Sie sind bescheiden die Schönenwerder. Auch nach dem überraschend deutlichen 3:0-Heimsieg gegen die Genfer aus Chenois will man sich partout nicht zu den Meisterschafts-Favoriten zählen. «Die Liga liegt so nah beieinander. Wir nehmen einfach Spiel für Spiel und schauen was passiert. Eine Zielsetzung für die Playoffs haben wir nicht», stellt TVS-Trainer Marco Bonaria klar. Durch den Erfolg über die Westschweizer hat man sich jedenfalls in der Tabelle wieder auf dem 1. Platz festgesetzt. Die Vorzeichen könnten also besser nicht sein.
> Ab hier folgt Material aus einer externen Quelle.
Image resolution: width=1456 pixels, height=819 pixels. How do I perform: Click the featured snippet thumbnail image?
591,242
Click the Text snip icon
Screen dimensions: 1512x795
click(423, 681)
«Am Ende ist alles möglich»
Zutrauen kann man dem TVS sicherlich einiges, denn die Mannschaft strotzt nur so vor Selbstvertrauen. Nach dem klaren Playoff-Sieg sowieso. Das Erfolgsrezept steckt vor allem in der unbekümmerten und kreativen Spielweise. Siegzwang? Gibt's hier nicht. „Da setzen sich andere Teams deutlich mehr unter Druck, um die Meisterschaft für sich zu entscheiden", ergänzt Universal-Spieler Noah Eichenberger. Das «M»-Wort rutscht bei den Solothurnern (noch) niemandem über die Lippen. «Wir sind sicher nicht der Favorit. Aber wer weiss, am Ende ist alles möglich», sagt Eichenberger.
Noch sieben Mal bewähren
Um am Ende ganz oben zu stehen, müssen sich die Schönenwerder noch in sieben Partien bewähren. Immerhin: Die beiden nächsten Spiele werden ebenfalls zu Hause ausgetragen. Kommt hinzu, dass der Playoff-Leader bisher kein einziges Heimspiel in Däniken verloren hat. Da mutet es fast komisch an, wenn Noah Eichenberger «den fünften Platz» als Minimalziel formuliert. Aber so sind sie beim TVS. Bescheiden - und damit äusserst erfolgreich.